自国第一主義とは、言い換えるとナショナリズムと言っていいでしょう。
各国が真っ先に行ったのは、国境を締め、入国管理の強化でした。
こうして、各国が国境という枠の中に入る自国民を守りにかかったのでした。
ふだん、あまり意識することのなかった「国境」の意味を際立たせたのです。
そして、次には国同士の比較が始まりました。感染者○○人、死者○○人で多い、少ないが人口比に照らして加え、コロナ対応がうまくいっていない、いっているという判断材料になりました。
それだけではありません。国民性まで話題になりました。
あの国は法治の意識が強いので、罰則つきの法律が有効だ、この国は衛生的なことを好むので、マスクをちゃんと着ける、要請だけで国民は自粛の態度をとることができるなどです。
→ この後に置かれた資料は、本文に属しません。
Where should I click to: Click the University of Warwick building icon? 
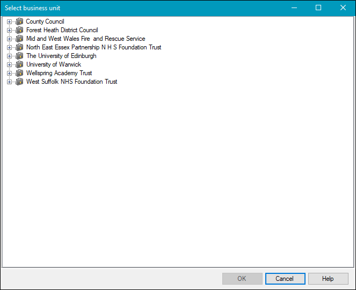(19, 64)
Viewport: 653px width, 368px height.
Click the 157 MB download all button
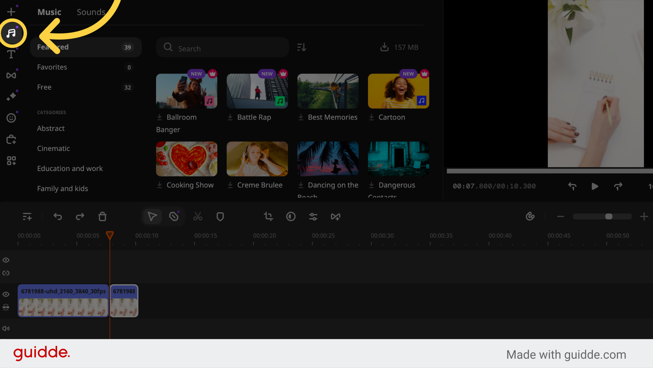399,47
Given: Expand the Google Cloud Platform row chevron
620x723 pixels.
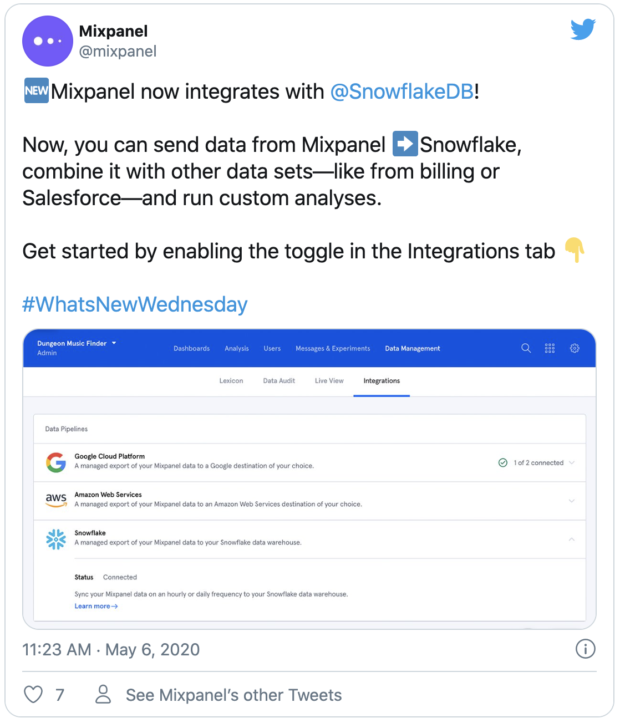Looking at the screenshot, I should pos(572,462).
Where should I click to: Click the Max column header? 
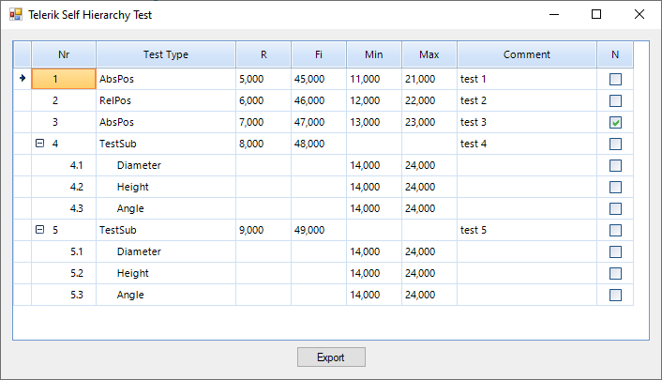429,54
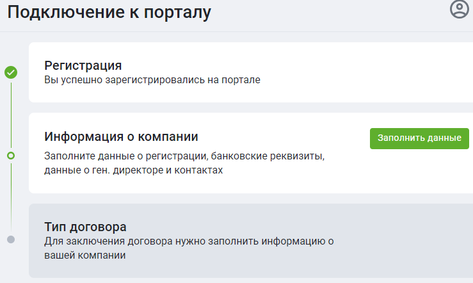The height and width of the screenshot is (283, 473).
Task: Open the user profile icon
Action: (x=459, y=9)
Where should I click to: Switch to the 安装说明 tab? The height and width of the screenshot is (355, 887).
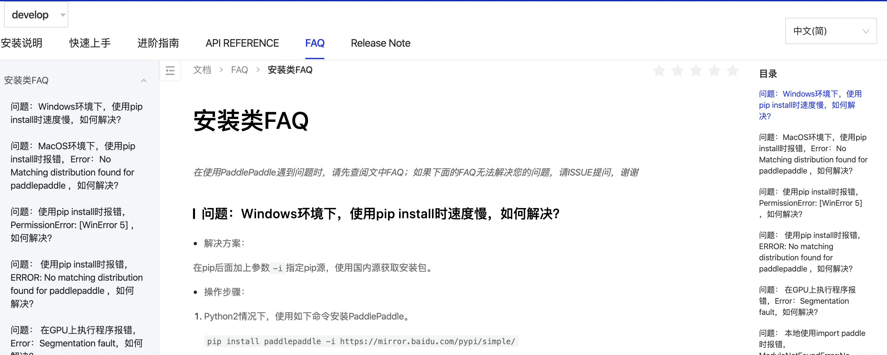[x=21, y=43]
また、これは国難と言える非常事態だから、国や自治体の決めたことに従わないのは、「非国民」だと非難や攻撃の対象になりました。
一歩間違えば、第二次世界大戦中の国民を統合し、動員させるナショナリズムにつながる危険性を含んでいます。
そもそも、新型コロナウイルスの感染拡大は、人、もの、かね、情報などが国境を超えて行き来するグローバル化が生んだものです。
ところが、感染拡大がグローバル化にブレーキをかける皮肉なことになったのです。
今後、このナショナリズムがもっと勢いを増すのか、国同士の協調意識が高まるのか。
新型コロナウイルス対策のワクチンの分配が、自国優先になるのか、分け合うのかにも、現れてくるでしょう。
相田みつをさんが詩で言っています。
うばい合えば足らぬ わけ合えばあまる。